1. Why this judgment matters

In the GST era, a quiet but dangerous pattern has begun to emerge.

Whenever the department dislikes the way, a taxpayer has used a lawful facility, the dispute is not always kept within the four corners of adjudication and appeal. There is a growing tendency to stretch it into the criminal field and to drag in not only the taxpayer, but also the professional who advised him. Today it may be the client’s advocate. Tomorrow it could just as easily be the auditor, the chartered accountant, the company secretary, or the independent tax consultant.

The decision of the Allahabad High Court in Samarpan Jain v. State of U.P. and 2 Others, Criminal Misc. Writ Petition No. 23443 of 2025, decided on 21 May 2026, squarely addresses this trend. The petitioner is an advocate. His “offence” was that, while filing appeals under section 107 against orders passed under section 74, he advised his client to utilise input tax credit (ITC) from the electronic credit ledger (ECL) for the mandatory 10% pre‑deposit. That is a route the GST law itself recognises and the GST portal practically facilitates.

Instead of challenging the legal correctness of this utilisation within the GST framework, the authorities chose a very different route. An FIR was lodged against the advocate and his client. Provisions of the Bharatiya Nyaya Sanhita, 2023 (BNS)—the new penal code—were invoked, alleging cheating, conspiracy and related offences. A charge‑sheet followed, and cognizance was taken.

The High Court has now quashed the FIR, the charge‑sheet and the cognizance, so far as they relate to the advocate. In simple language, the Court has said: “If an advocate, in the course of his professional duties, files an appeal and uses ITC for the 10% pre‑deposit in the manner the GST law permits, that is not a crime. Criminal law cannot be used to punish professional advice which is squarely within the statute.”

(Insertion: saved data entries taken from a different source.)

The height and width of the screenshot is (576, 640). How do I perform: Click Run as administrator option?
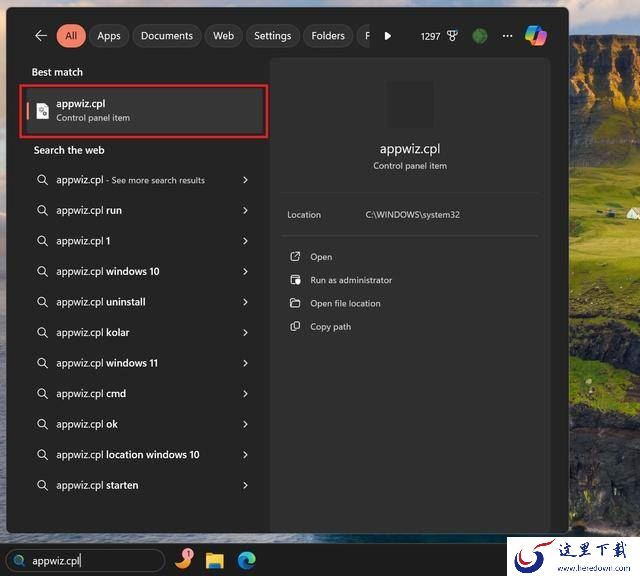coord(351,280)
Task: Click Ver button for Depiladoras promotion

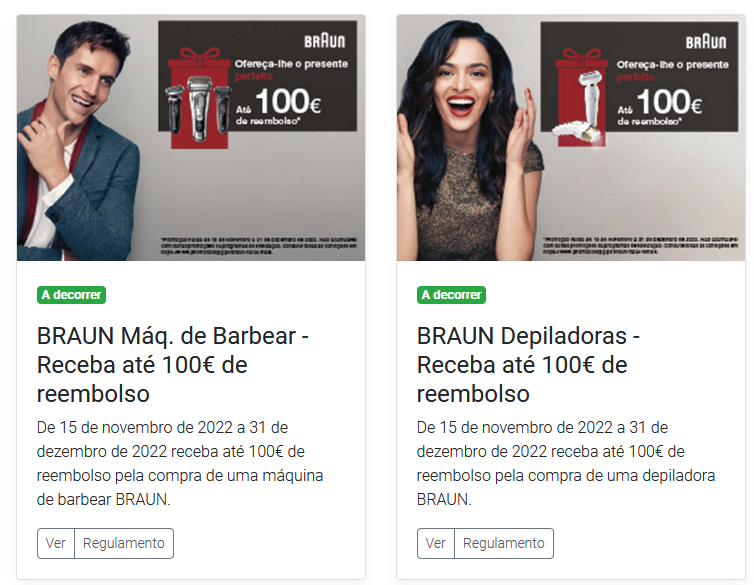Action: (x=436, y=543)
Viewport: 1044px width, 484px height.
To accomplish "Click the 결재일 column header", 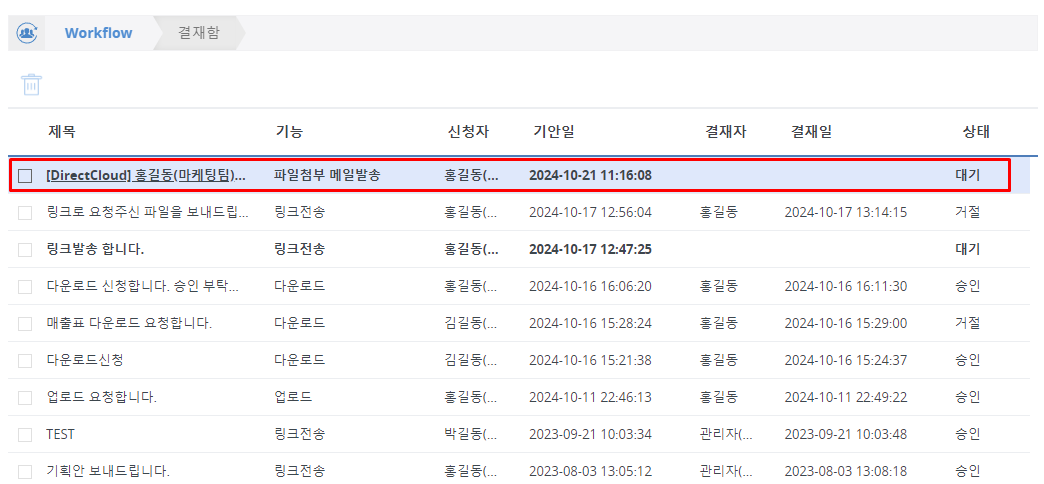I will 811,132.
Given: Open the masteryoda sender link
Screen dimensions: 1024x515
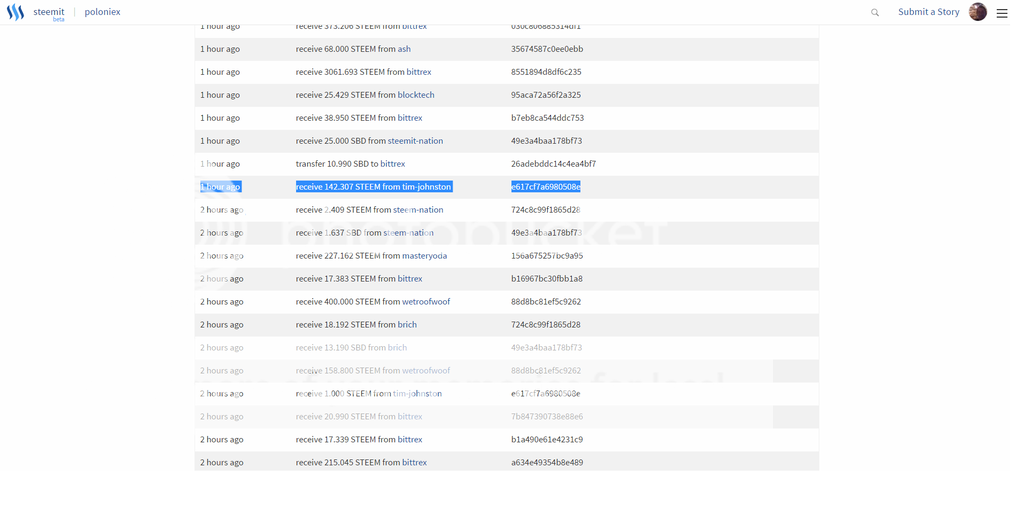Looking at the screenshot, I should point(425,256).
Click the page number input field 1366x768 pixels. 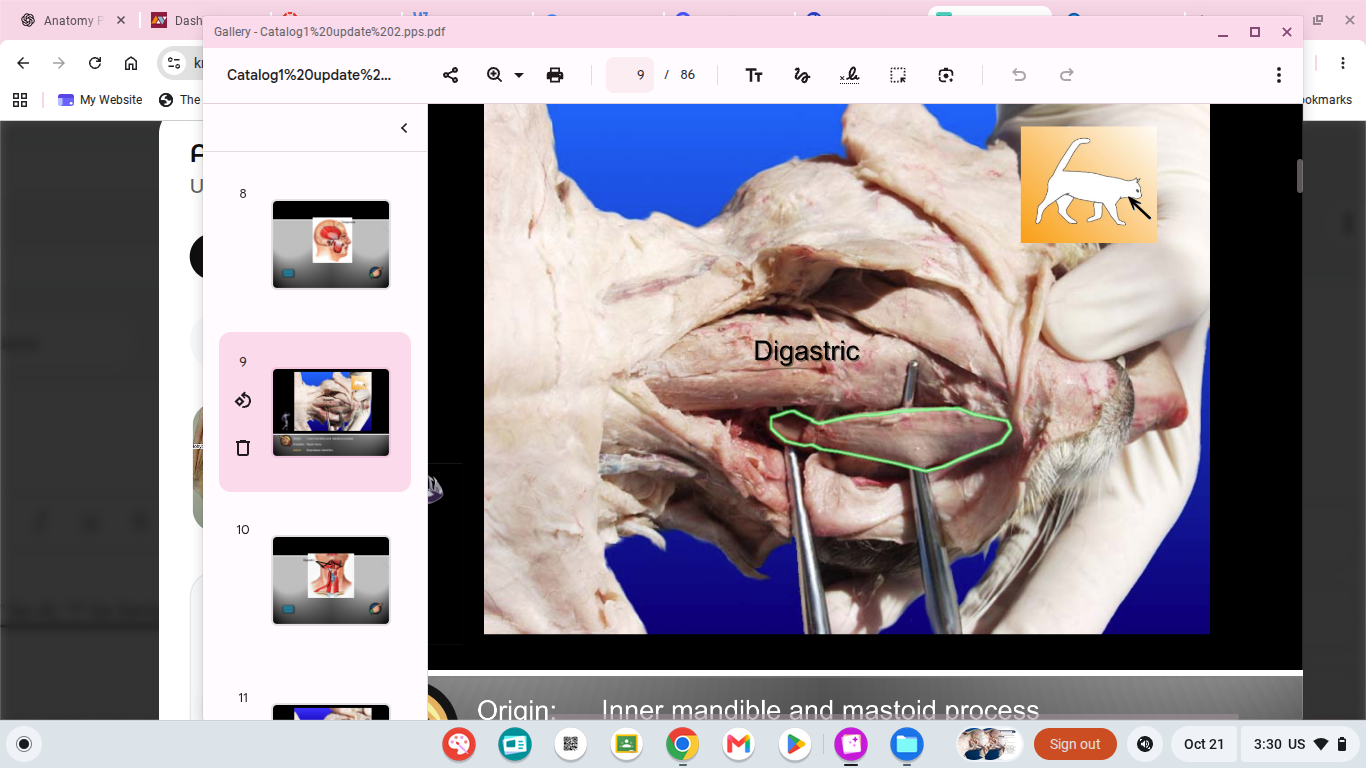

For every person who works in GST—advocates, CAs, CSs, cost accountants, tax practitioners—this judgment is a much‑needed line in the sand.

2. The GST architecture: how the 10% pre‑deposit actually works

Before analysing the judgment, it is important to recall what section 107 says, how the 10% pre‑deposit works, and why ITC is naturally part of that design. 

2.1 The structure of section 107

Section 107 of the CGST/SGST Acts confers a statutory right of appeal to any person aggrieved by a decision or order passed under the Act. This right is not unconditional. It is subject to two financial requirements:

  • The admitted amount of tax, interest and penalty must be paid in full; and
  • Ten per cent of the disputed tax must be deposited as a pre‑condition for the appeal to be entertained (subject to the overall monetary cap contained in the Act).

This 10% pre‑deposit is not a penalty. It is a protective mechanism intended to ensure that the appellant has some stake locked in while he challenges the demand. If he succeeds, the pre‑deposit is refunded or re‑credited. If he fails, it goes to reduce the final liability.

2.2 Cash ledger, credit ledger and pre‑deposit

Under GST, the taxpayer’s payments and credits move through two main ledgers:

  • The electronic cash ledger, where deposits through challans are recorded; and
  • The electronic credit ledger, where eligible ITC arising from inward supplies is accumulated.

The Act and the rules lay down how ITC can be used. As long as the credit is valid and eligible for that category of tax (IGST, CGST, SGST), it can be used to discharge corresponding output tax. There is no separate, special category of “pre‑deposit tax” in the statute. The 10% is simply a portion of the disputed tax, paid upfront.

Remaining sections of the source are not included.